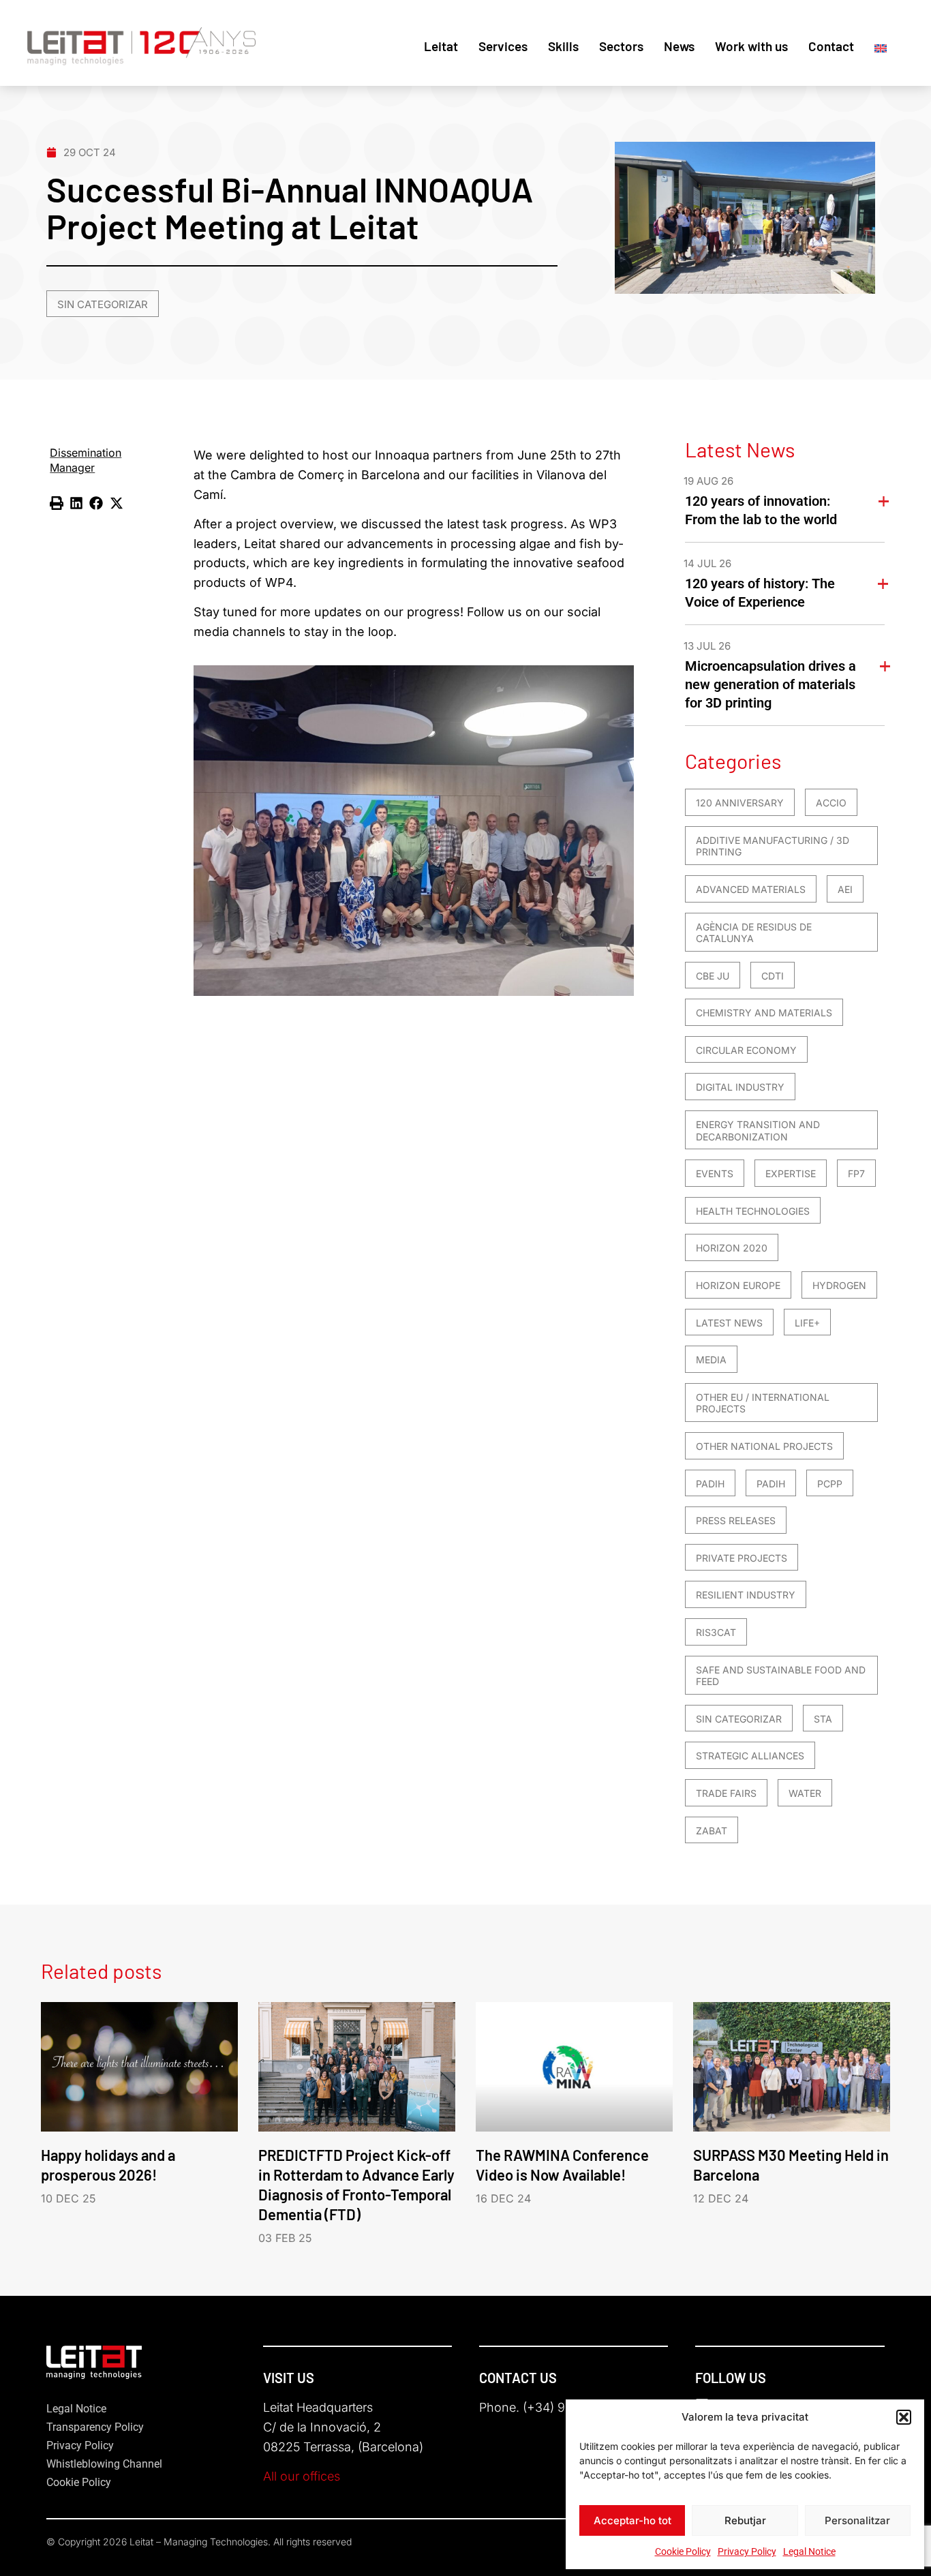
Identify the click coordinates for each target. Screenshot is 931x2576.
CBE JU (712, 976)
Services (503, 46)
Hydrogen (839, 1285)
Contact (831, 46)
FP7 (856, 1173)
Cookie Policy (683, 2551)
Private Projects (741, 1558)
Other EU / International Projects (762, 1403)
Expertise (790, 1173)
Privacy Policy (747, 2551)
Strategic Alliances (750, 1755)
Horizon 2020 (731, 1248)
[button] (904, 2417)
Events (714, 1173)
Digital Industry (740, 1087)
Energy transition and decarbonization (758, 1130)
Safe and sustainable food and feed (781, 1676)
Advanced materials (751, 889)
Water (805, 1793)
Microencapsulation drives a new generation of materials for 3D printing (770, 684)
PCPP (829, 1483)
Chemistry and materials (764, 1012)
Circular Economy (746, 1050)
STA (823, 1719)
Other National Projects (764, 1446)
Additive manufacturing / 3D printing (772, 846)
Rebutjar (745, 2520)
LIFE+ (807, 1323)
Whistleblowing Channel (104, 2463)
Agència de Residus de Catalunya (754, 933)
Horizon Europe (738, 1285)
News (679, 46)
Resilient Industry (745, 1595)
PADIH (710, 1483)
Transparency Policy (95, 2427)
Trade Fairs (726, 1793)
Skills (563, 46)
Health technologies (753, 1211)
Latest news (729, 1323)
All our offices (301, 2476)
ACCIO (831, 802)
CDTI (772, 976)
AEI (845, 889)
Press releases (736, 1520)
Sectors (621, 46)
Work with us (751, 46)
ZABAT (711, 1830)
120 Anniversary (740, 802)
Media (711, 1359)
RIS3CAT (716, 1632)
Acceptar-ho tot (632, 2520)
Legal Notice (809, 2551)
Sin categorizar (102, 304)
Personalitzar (857, 2520)
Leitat (441, 46)
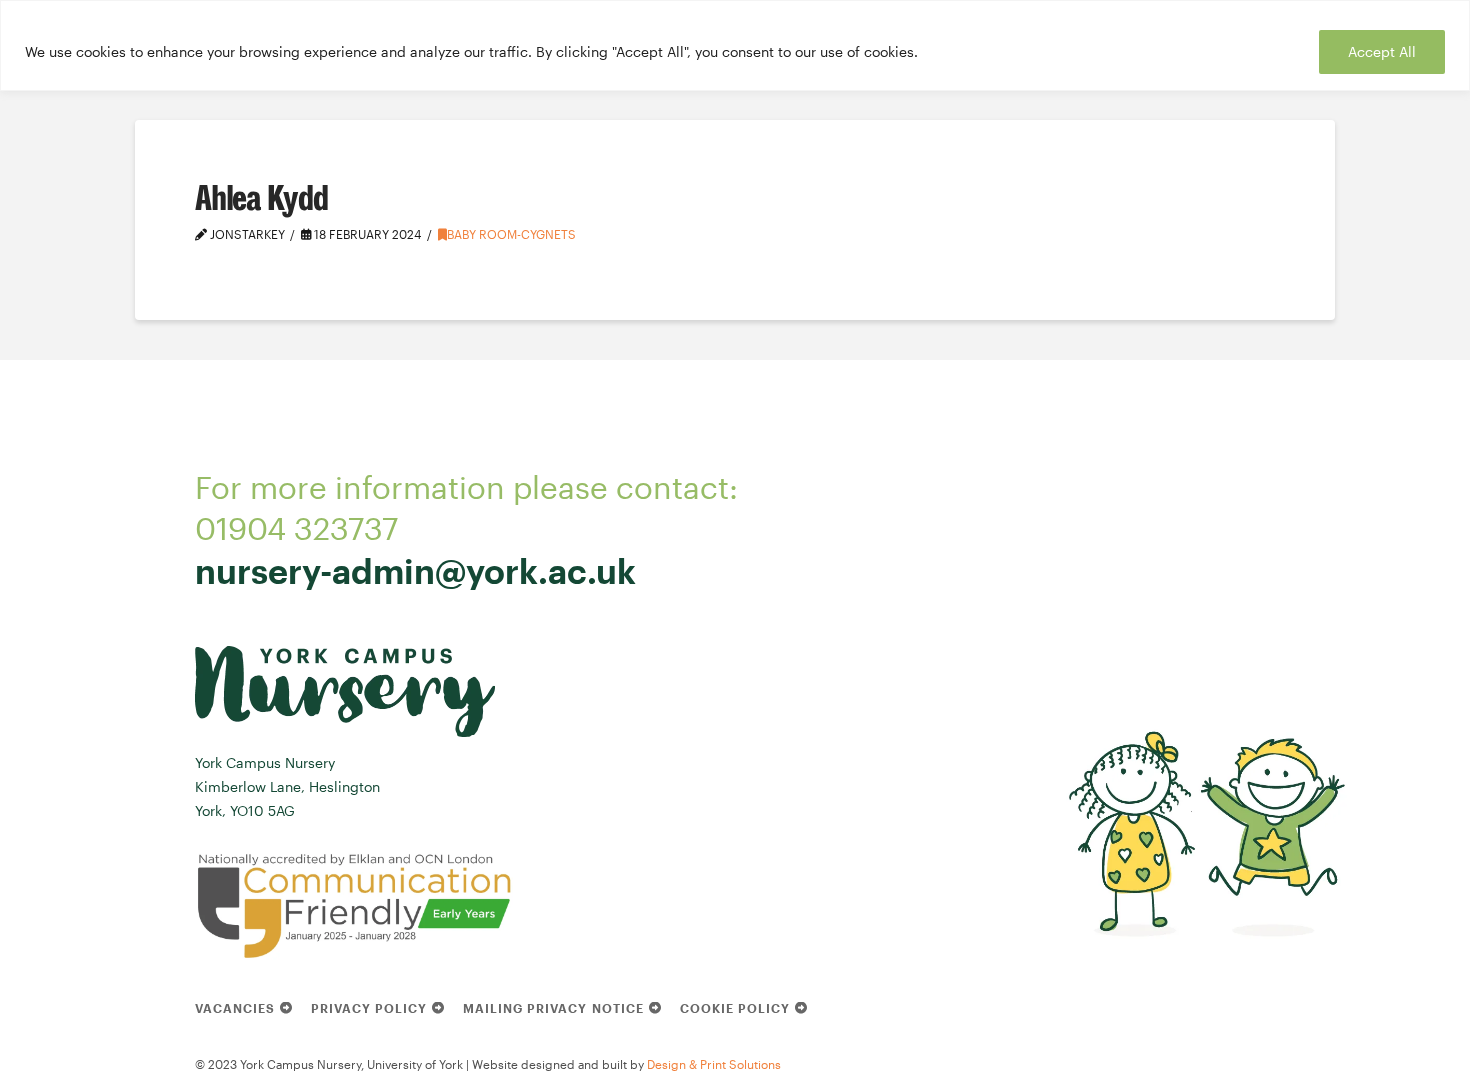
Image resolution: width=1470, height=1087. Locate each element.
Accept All (1382, 51)
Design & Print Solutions (714, 1064)
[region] (735, 45)
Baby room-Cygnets (511, 234)
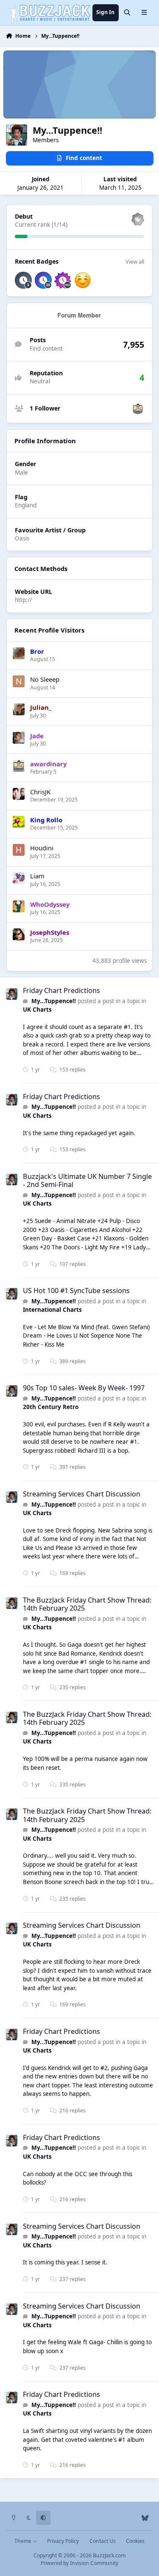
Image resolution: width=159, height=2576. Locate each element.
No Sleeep (44, 679)
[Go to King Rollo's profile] (19, 822)
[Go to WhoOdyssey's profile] (19, 906)
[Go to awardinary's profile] (137, 408)
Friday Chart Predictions (61, 990)
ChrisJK (40, 791)
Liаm (37, 876)
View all (135, 261)
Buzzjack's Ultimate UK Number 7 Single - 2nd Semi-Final (87, 1180)
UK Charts (37, 1009)
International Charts (52, 1309)
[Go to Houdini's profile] (19, 850)
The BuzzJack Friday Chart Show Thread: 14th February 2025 (87, 1604)
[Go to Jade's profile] (19, 738)
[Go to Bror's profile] (19, 653)
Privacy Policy (63, 2541)
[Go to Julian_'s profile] (19, 709)
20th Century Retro (50, 1407)
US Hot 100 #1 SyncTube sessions (76, 1290)
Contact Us (102, 2541)
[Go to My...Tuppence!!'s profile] (11, 994)
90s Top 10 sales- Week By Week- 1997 (84, 1387)
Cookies (135, 2541)
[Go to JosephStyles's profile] (19, 934)
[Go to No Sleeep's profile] (19, 681)
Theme (23, 2541)
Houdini (41, 848)
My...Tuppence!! (53, 1001)
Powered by (79, 2563)
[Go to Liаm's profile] (19, 878)
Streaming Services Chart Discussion (81, 1494)
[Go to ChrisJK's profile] (19, 794)
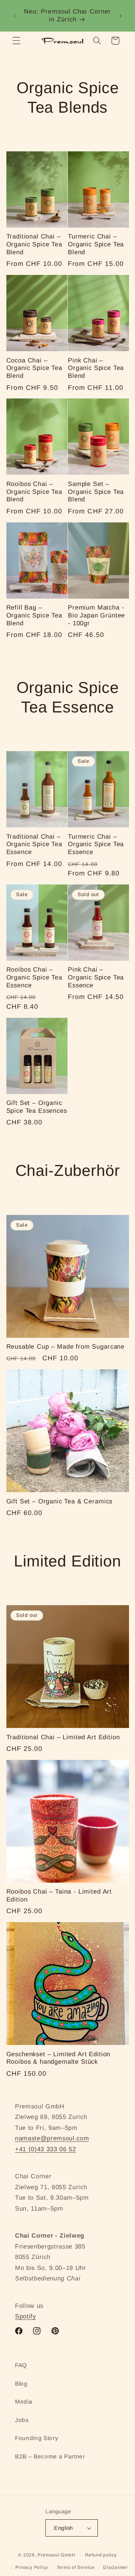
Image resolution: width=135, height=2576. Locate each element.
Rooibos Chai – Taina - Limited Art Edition (59, 1895)
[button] (17, 41)
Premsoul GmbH (56, 2555)
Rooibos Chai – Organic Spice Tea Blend (34, 491)
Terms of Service (76, 2567)
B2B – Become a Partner (50, 2456)
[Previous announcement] (14, 16)
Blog (21, 2383)
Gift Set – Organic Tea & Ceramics (59, 1501)
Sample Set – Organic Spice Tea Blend (96, 491)
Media (23, 2401)
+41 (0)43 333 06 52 (45, 2149)
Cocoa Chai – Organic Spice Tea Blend (34, 368)
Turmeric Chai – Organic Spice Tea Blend (96, 244)
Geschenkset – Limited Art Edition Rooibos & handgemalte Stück (58, 2058)
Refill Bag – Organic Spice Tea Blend (34, 615)
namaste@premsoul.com (52, 2138)
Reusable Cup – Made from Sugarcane (65, 1346)
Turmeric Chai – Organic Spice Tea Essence (96, 844)
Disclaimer (115, 2567)
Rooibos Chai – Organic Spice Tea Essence (34, 977)
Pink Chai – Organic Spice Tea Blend (96, 368)
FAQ (21, 2365)
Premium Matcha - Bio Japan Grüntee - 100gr (96, 615)
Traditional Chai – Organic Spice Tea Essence (34, 844)
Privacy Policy (31, 2567)
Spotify (25, 2316)
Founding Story (36, 2438)
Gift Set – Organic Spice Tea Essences (36, 1106)
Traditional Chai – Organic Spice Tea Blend (34, 244)
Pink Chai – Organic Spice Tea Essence (96, 977)
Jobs (22, 2420)
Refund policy (101, 2555)
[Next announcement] (120, 16)
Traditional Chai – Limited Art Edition (63, 1737)
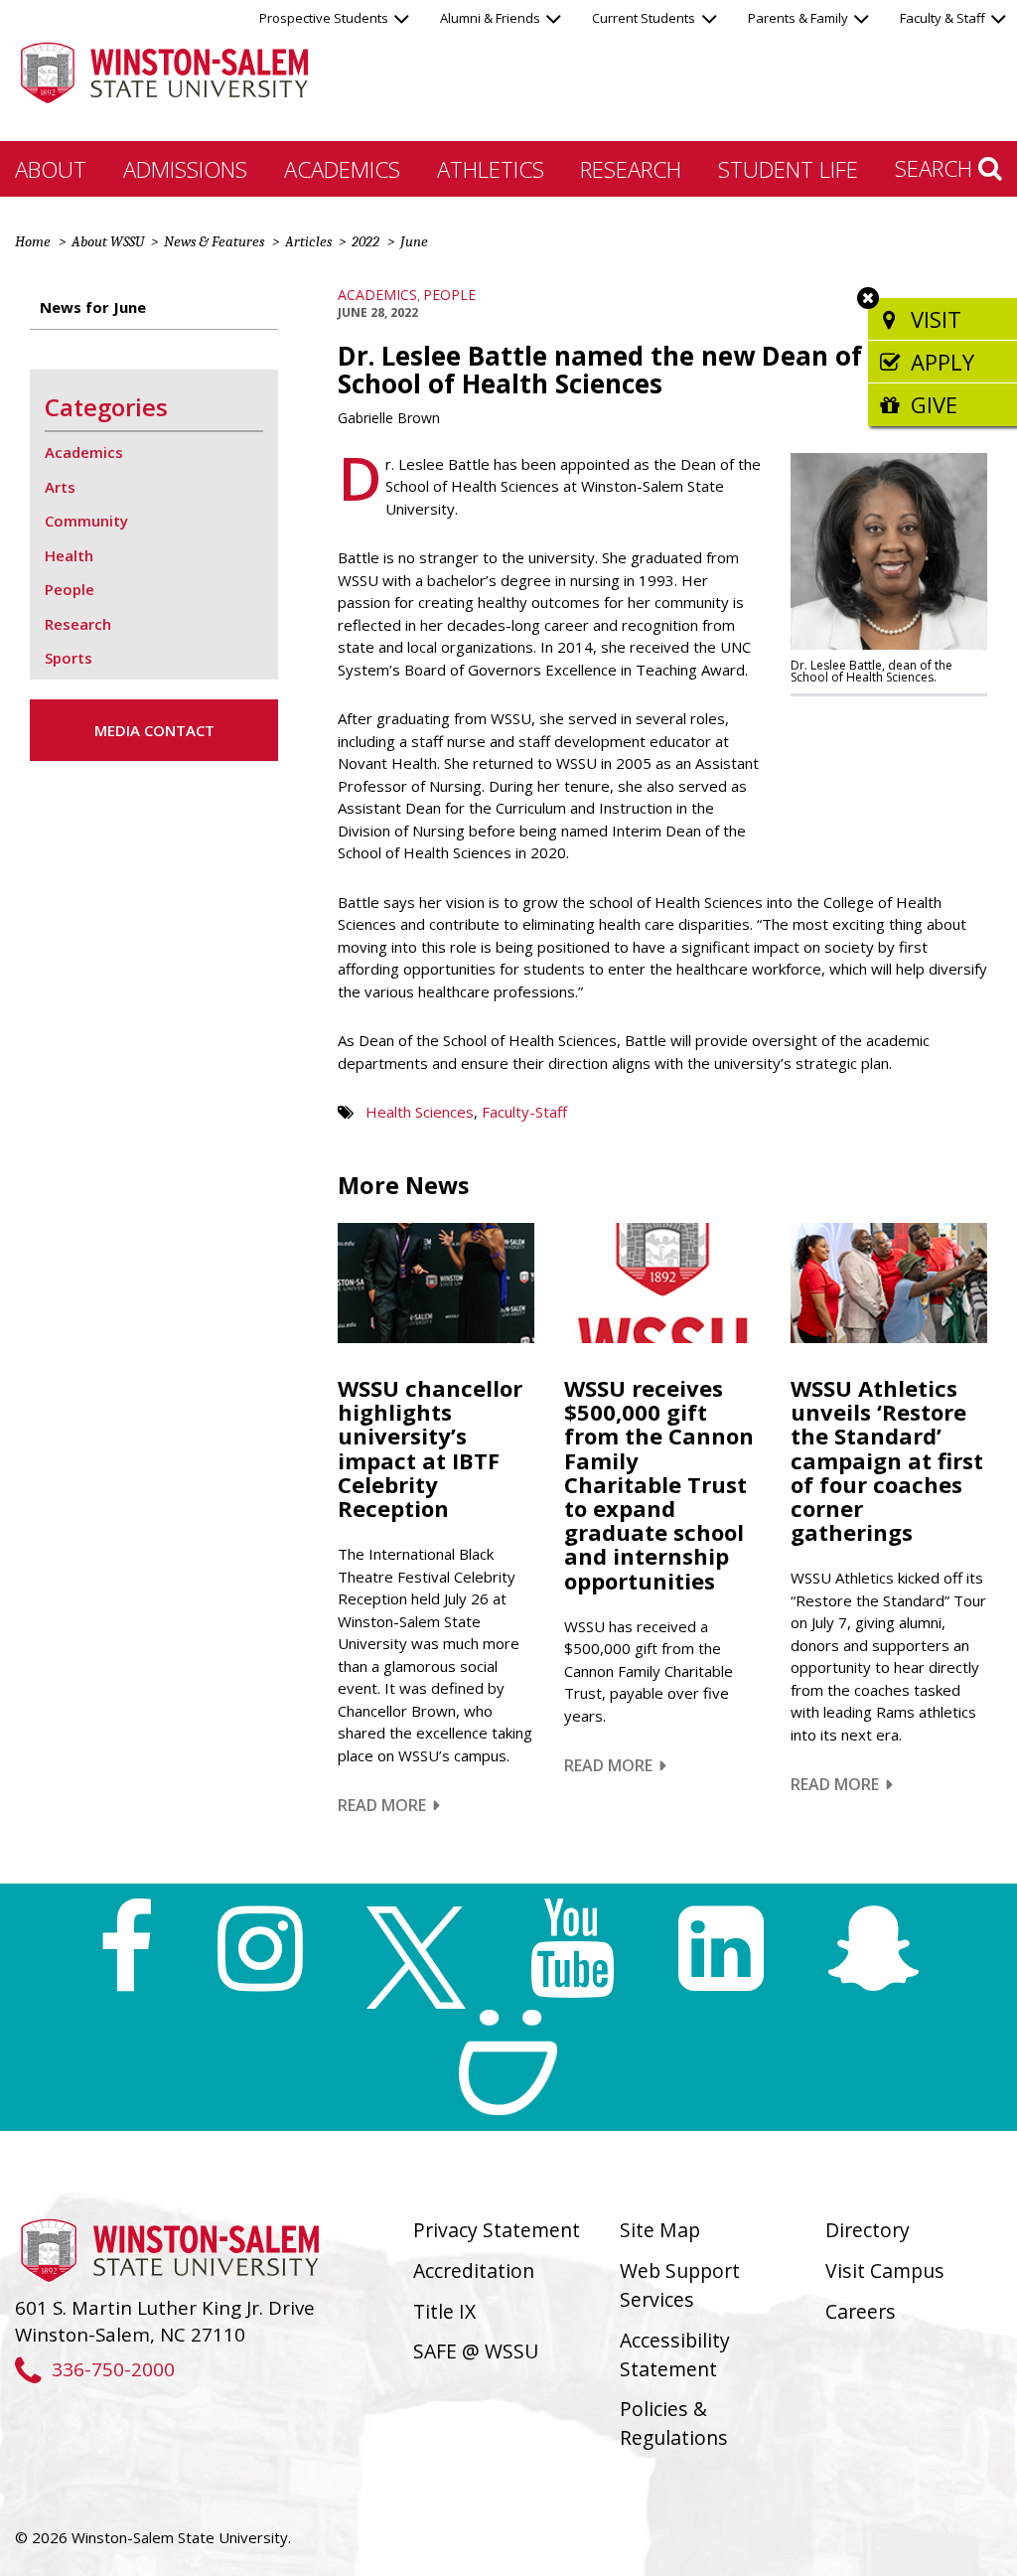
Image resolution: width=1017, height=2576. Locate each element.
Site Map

• • • • •

WHAT IS REQUIRED
From the entries above, copy out every line where the string "each" appears.

FINISHED TASK
Identify the click coordinates for each target. Screenshot is 931x2576.
Image resolution: width=1470, height=1087. Locate each element.
Image resolution: width=159, height=2576. Locate each element.
Image resolution: width=135, height=2576. Locate each element.
Image resolution: width=1017, height=2576. Locate each element.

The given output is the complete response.